Personal information
- Full name: Snir Mishan
- Date of birth: 13 November 1988 (age 37)
- Place of birth: Haifa, Israel
- Position: Defender

Team information
- Current team: Hapoel Ashkelon

Youth career
- Maccabi Haifa

Senior career*
- Years: Team / Apps / (Gls)
- 2006–2008: Maccabi Haifa / 0 / (0)
- 2008–2010: Hapoel Ra'anana / 20 / (0)
- 2010–2011: Maccabi Ironi Bat Yam / 23 / (0)
- 2011–2012: Hapoel Kfar Saba / 25 / (0)
- 2012–2015: Hapoel Acre / 77 / (0)
- 2015–2016: Beitar Jerusalem / 3 / (0)
- 2016–2017: Hapoel Ashkelon / 0 / (0)

= Snir Mishan =

Israeli footballer

Snir Mishan (שניר משען; born 13 November 1988) is a former Israeli footballer.

==Career==
Mishan was brought up through the ranks of Maccabi Haifa and made his first team debut on 28 February 2007, in a Toto Cup match., but didn't appear in any other senior matches for the club, instead joining Hapoel Ra'anana in 2008.

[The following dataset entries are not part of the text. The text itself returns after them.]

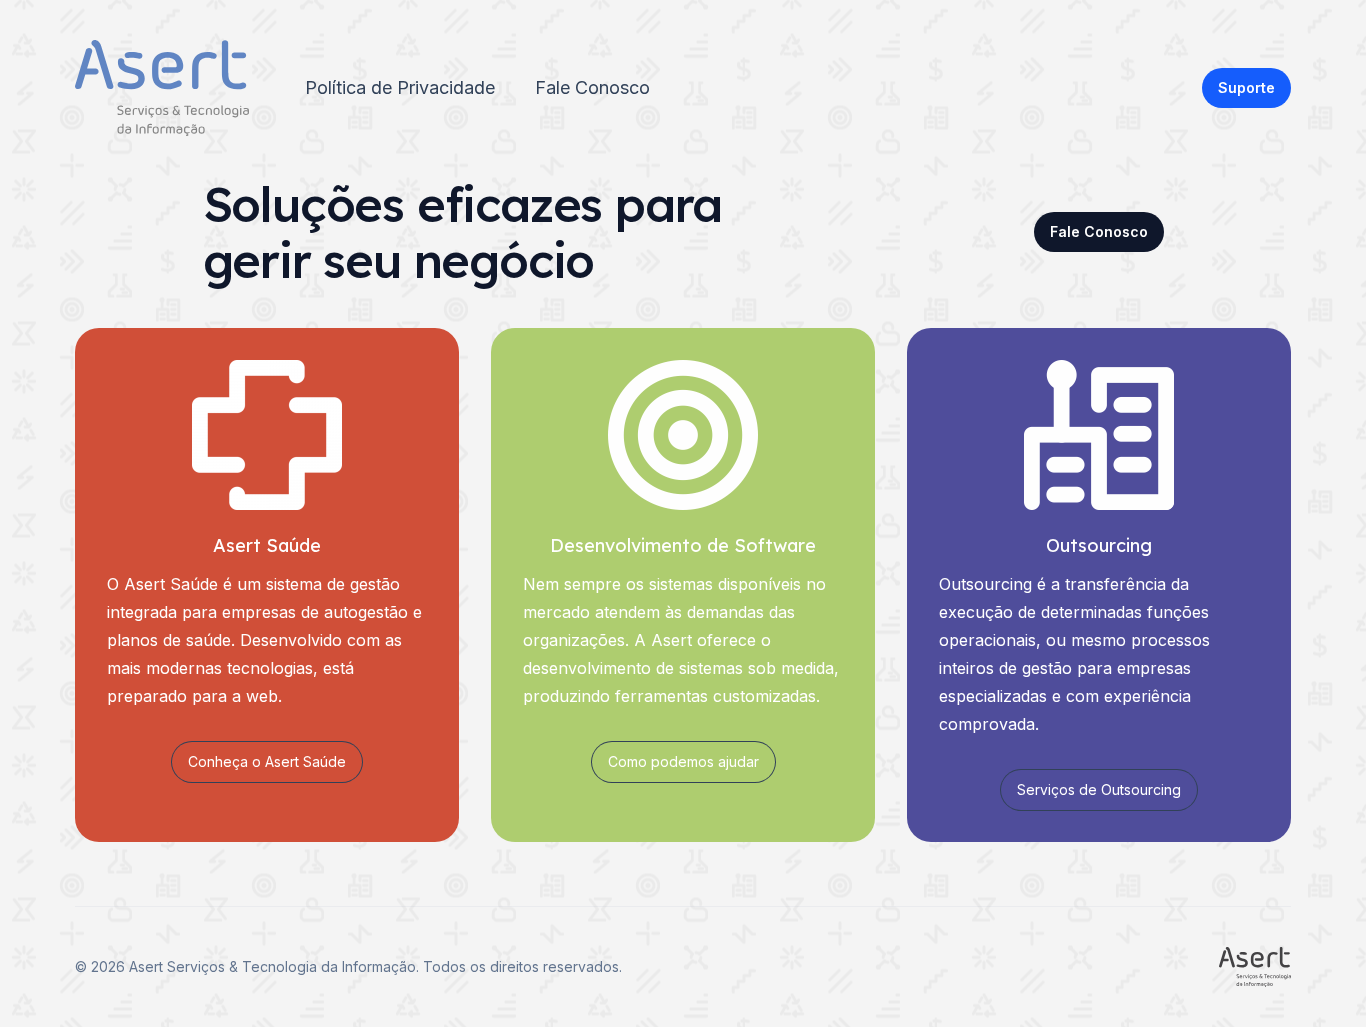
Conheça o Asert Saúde (267, 761)
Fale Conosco (592, 87)
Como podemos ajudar (683, 761)
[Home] (162, 88)
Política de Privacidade (400, 87)
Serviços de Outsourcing (1099, 789)
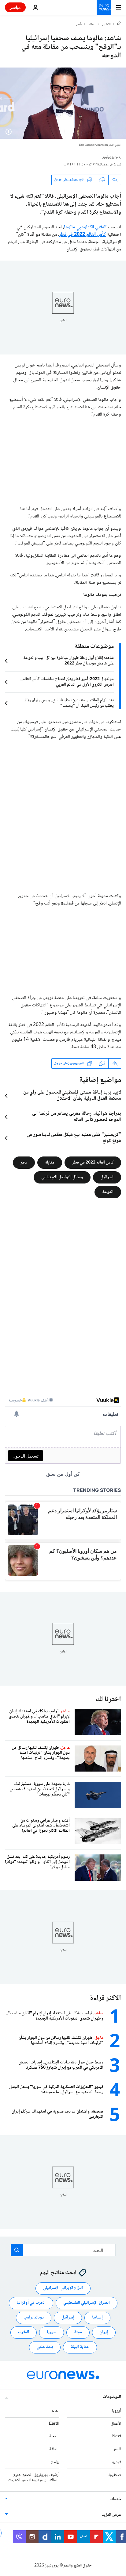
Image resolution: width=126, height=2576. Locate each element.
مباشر (15, 7)
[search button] (17, 2250)
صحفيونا (114, 2475)
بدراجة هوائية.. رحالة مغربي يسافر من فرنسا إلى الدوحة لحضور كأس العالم (76, 1117)
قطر (79, 24)
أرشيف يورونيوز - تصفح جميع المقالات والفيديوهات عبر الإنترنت (33, 2477)
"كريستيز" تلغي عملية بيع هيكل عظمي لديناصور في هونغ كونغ (74, 1138)
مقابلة (49, 1162)
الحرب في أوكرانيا (31, 2303)
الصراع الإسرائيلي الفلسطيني (86, 2303)
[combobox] (63, 2250)
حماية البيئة (80, 2347)
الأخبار (106, 24)
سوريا (51, 2332)
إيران (104, 2332)
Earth (54, 2423)
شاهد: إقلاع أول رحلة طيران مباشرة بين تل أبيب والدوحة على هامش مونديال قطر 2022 (68, 660)
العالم (91, 24)
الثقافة (54, 2449)
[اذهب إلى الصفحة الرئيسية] (104, 7)
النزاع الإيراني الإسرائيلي (63, 2288)
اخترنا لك (108, 1699)
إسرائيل (107, 1177)
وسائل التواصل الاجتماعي (62, 1177)
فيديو (116, 2462)
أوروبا (116, 2411)
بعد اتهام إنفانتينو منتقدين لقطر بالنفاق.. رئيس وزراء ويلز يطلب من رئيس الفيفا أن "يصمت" (69, 703)
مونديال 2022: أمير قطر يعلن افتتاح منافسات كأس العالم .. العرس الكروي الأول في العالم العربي (67, 682)
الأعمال (115, 2423)
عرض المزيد (111, 2515)
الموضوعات (112, 2397)
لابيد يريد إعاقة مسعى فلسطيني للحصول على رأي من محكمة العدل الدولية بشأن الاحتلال (72, 1096)
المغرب (23, 2332)
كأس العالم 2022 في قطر (82, 234)
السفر (117, 2449)
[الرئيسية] (119, 24)
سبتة (78, 2332)
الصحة (54, 2436)
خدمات (115, 2499)
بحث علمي (45, 2347)
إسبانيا (97, 2318)
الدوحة (107, 1191)
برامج (55, 2462)
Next (116, 2436)
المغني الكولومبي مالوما (85, 227)
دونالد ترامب (34, 2318)
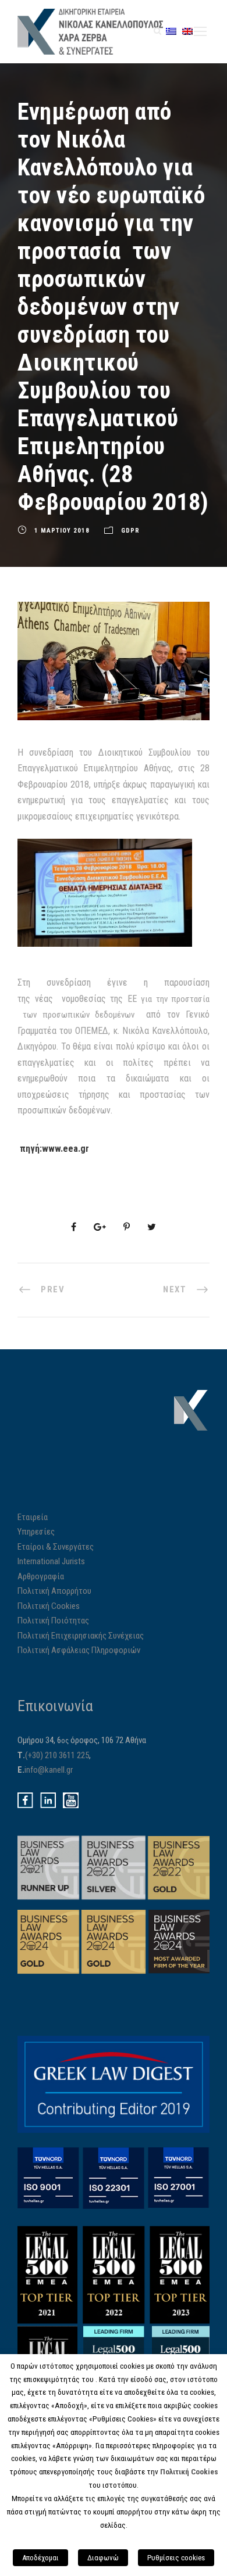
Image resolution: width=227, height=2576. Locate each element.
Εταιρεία (32, 1517)
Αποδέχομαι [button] (40, 2557)
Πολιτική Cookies (48, 1606)
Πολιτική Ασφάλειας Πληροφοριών (78, 1650)
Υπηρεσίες (36, 1531)
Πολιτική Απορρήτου (54, 1591)
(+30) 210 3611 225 (57, 1755)
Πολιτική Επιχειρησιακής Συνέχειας (80, 1635)
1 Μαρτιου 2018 (62, 530)
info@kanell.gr (48, 1770)
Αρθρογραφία (40, 1576)
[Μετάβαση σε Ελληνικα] (171, 31)
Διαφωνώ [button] (103, 2557)
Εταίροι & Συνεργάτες (55, 1547)
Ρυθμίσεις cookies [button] (176, 2557)
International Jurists (51, 1561)
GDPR (130, 530)
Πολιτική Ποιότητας (53, 1620)
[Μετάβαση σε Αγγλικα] (187, 31)
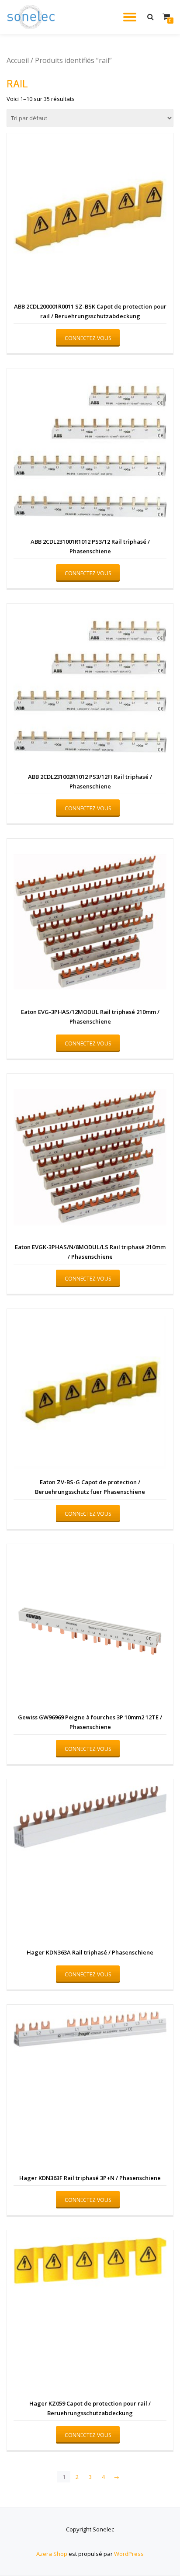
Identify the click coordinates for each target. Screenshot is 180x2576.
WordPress (129, 2554)
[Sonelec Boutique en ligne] (33, 17)
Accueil (18, 60)
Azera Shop (51, 2554)
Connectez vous (88, 338)
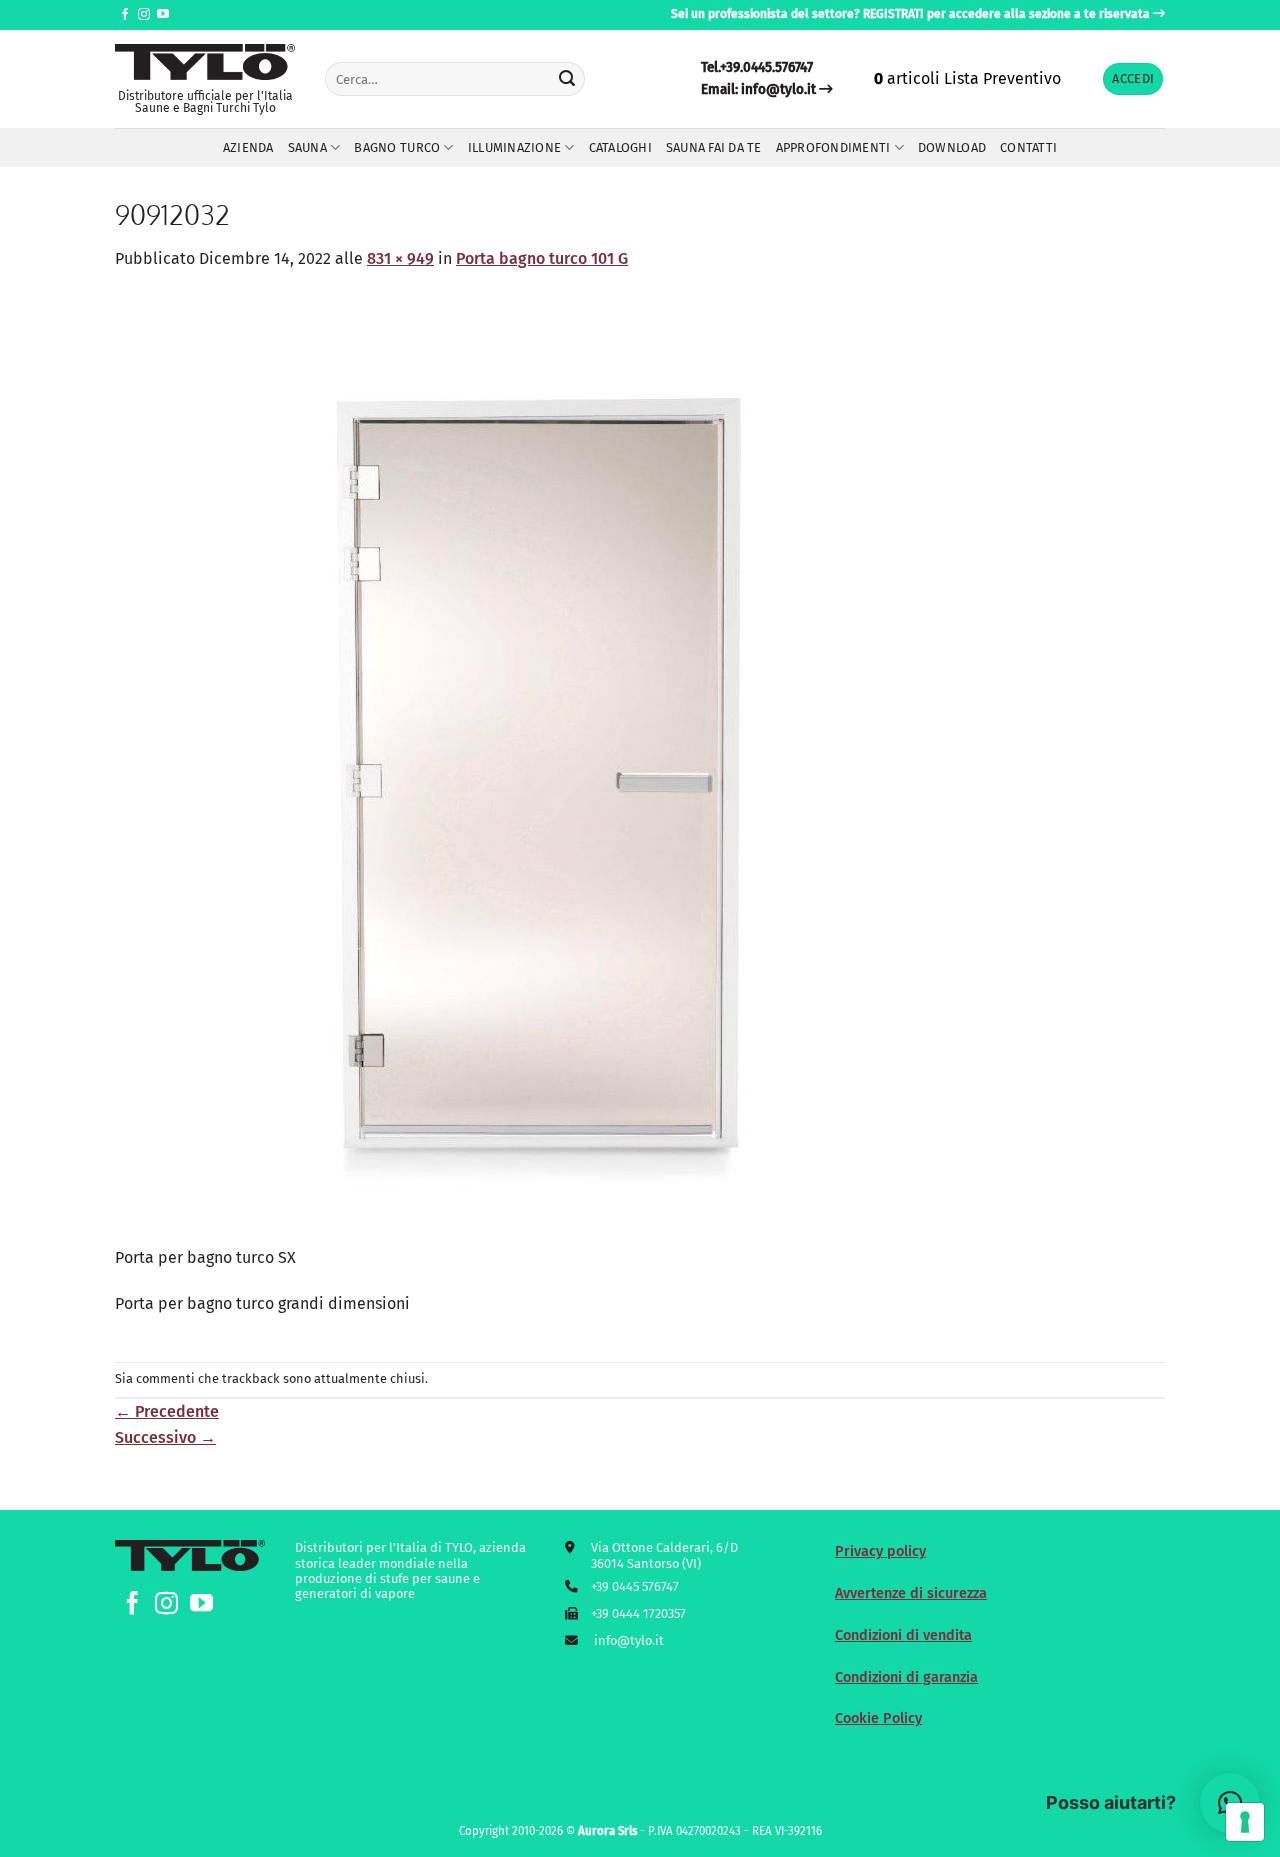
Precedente (167, 1411)
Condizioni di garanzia (906, 1677)
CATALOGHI (620, 147)
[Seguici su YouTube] (163, 15)
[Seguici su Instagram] (144, 15)
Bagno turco (397, 147)
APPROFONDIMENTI (833, 147)
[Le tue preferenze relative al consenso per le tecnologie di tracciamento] (1245, 1822)
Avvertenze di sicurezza (911, 1593)
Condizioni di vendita (903, 1635)
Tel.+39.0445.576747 (757, 67)
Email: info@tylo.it (758, 89)
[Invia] (567, 79)
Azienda (248, 147)
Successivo (165, 1437)
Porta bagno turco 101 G (542, 258)
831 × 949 (400, 258)
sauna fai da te (714, 147)
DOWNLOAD (952, 147)
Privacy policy (880, 1551)
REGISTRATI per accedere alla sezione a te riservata (1006, 14)
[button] (1133, 79)
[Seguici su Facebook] (125, 15)
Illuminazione (514, 147)
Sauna (307, 147)
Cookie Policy (878, 1718)
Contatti (1028, 147)
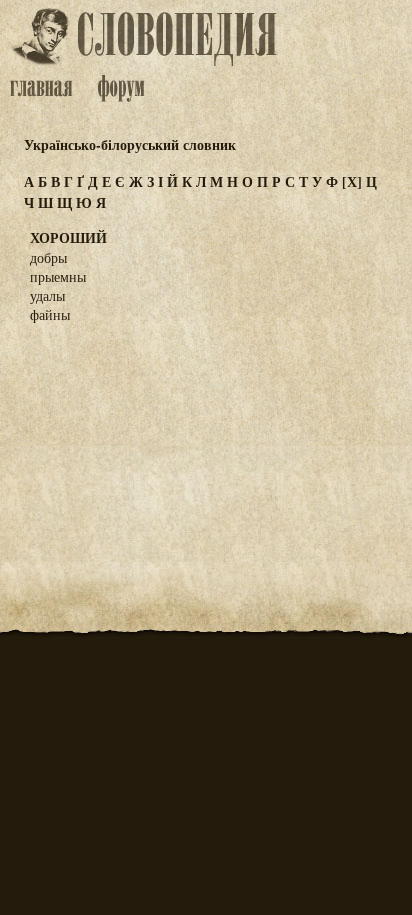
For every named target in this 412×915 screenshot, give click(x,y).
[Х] (352, 181)
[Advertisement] (206, 438)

With Mishan, Hapoel Ra'anana won promotion to the Israel Premier League, and as in the following season, Mishan returned to Liga Leumit to play with Maccabi Ironi Bat Yam and Hapoel Kfar Saba. In 2012, Mishan signed with Hapoel Acre and made his Premier League debut on 15 September 2012, against Bnei Sakhnin. After three seasons with Hapoel Acre, Mishan transferred to Beitar Jerusalem in summer 2015.

Mishan represented Israel with the national U-19 team and U-17 team and was part of the U-17 team in the 2005 UEFA European Under-17 Championship, playing in all of the team's matches in the championship.